If a new “smart TV” won’t connect to wifi, or if an iPod or computer’s battery doesn’t last as long as it should, the consumer guarantees provide a remedy.It was during the 1980s and through to the 2000s that initial questions arose over how the law treated software. The question at this time was whether software counted as “goods”. A series of court cases found that software was considered goods only if it was supplied within a tangible object – for example, on a disk (later, on a CD or DVD).
Because of this, when consumers started downloading software over the internet they were left without many protections. If software downloaded directly from the internet didn’t do what it was supposed to do, they might have no effective legal rights at all.
In 2010, with the Competition and Consumer Act, the definition of goods was finally amended to include “computer software”. But this still excludes many common digital products, such as e-books and digital music. These do not constitute “computer software” as the law understands it.Recent court proceedings highlight the large gap in the Australian consumer law.
In 2016, the Australian Competition and Consumer Commission brought a Federal Court case against Valve Corporation, alleging it misrepresented consumers’ rights concerning content bought through the Steam video game platform.
Justice Edelman found that Valve Corporation had supplied “goods”, being “computer software”, but also found that “non-executable data was not computer software”, and that such non-executable data could include “music and html images”.
In other words, the computer games were “goods” (attracting the law’s protection) because they were executable programs. This part of the Federal Court’s decision was not challenged in the Full Court of the Federal Court, which dismissed Valve Corp’s appeal in December 2017.
If this definition of computer software is applied in future cases, then there is a legal gap when it comes to other types of digital products. E-books and digital music (among others) require executable files to work, but aren’t themselves executable files, so would not constitute computer software.
If they don’t constitute computer software, they also aren’t goods under the law. And if they aren’t goods, consumers who acquire these digital products don’t obtain the protections and guarantees of Australia’s consumer laws.
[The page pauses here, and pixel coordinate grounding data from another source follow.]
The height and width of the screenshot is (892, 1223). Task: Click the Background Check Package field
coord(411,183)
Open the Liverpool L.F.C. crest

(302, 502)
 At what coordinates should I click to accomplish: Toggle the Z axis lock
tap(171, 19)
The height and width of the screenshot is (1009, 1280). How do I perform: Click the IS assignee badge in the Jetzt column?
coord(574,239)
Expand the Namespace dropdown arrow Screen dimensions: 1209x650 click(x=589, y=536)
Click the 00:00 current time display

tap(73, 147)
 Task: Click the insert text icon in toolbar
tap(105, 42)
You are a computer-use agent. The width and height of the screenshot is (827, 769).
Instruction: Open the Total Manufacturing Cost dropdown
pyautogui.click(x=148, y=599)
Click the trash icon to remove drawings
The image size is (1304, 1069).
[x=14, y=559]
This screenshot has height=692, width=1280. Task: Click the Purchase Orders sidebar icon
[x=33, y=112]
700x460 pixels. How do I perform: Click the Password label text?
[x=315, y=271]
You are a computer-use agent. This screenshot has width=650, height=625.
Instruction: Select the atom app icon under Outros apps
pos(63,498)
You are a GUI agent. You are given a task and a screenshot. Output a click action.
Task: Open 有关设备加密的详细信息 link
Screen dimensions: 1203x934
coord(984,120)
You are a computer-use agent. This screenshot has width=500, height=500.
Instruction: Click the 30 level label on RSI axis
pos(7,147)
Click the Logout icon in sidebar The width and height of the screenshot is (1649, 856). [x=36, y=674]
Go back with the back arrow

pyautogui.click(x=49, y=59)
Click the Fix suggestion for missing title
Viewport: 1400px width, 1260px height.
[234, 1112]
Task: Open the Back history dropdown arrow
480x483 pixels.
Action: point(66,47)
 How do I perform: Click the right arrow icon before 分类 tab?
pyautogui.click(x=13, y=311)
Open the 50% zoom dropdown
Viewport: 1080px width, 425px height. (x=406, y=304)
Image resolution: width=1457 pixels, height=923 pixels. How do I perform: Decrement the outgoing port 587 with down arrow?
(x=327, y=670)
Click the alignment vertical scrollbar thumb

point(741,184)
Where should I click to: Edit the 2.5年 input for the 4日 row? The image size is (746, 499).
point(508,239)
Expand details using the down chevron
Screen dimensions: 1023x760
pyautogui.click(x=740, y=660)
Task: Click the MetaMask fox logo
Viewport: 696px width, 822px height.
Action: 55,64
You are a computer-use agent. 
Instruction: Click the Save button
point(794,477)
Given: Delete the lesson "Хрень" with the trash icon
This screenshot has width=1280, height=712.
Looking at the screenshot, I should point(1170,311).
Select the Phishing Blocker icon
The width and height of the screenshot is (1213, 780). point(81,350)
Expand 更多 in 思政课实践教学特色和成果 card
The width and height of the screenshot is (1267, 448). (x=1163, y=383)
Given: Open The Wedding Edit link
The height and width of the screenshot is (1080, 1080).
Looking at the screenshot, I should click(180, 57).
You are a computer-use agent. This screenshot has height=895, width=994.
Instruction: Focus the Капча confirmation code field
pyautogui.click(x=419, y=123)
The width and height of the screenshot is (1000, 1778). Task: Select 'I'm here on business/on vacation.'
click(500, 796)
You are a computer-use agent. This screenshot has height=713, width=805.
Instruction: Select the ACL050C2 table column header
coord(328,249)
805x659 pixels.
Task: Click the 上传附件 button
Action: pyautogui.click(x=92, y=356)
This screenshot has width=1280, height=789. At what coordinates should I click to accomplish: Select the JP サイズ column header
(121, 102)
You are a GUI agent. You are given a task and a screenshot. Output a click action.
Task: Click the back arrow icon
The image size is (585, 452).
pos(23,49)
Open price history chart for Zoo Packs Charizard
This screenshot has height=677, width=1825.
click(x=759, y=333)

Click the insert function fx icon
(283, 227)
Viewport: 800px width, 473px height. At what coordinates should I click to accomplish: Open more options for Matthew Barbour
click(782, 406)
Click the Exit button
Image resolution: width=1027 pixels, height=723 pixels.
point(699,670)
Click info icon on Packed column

The wider consequences of inequality in the law
Beyond this problem for consumers, this legal gap also creates an inequality for retailers. Retailers that deal in physical books and music (whether they are “bricks and mortar” or online) are required to comply with the guarantees and protections under Australian consumer law.
This means that businesses dealing in physical goods incur costs that those that sell only digital equivalents (apart from software) can avoid. Australia is in effect subsidising those who sell only digital products (many of them foreign companies) by not subjecting them to the same legal liabilities.A simple legislative amendment can easily solve this problem. Rather than providing that goods includes “computer software”, a legal provision stipulating that goods include “computer software and other types of digital products” would capture the broader range of products we see in the marketplace today.
We can learn from the United Kingdom, where digital products are given their own dedicated consumer rights regime. The United Kingdom has a series of consumer rights applicable to the supply of goods, the supply of services, and also to the supply of digital content.
Australia doesn’t necessarily need to move this far – yet. But the British legislation could be an interesting model for longer-term consumer law reform in Australia.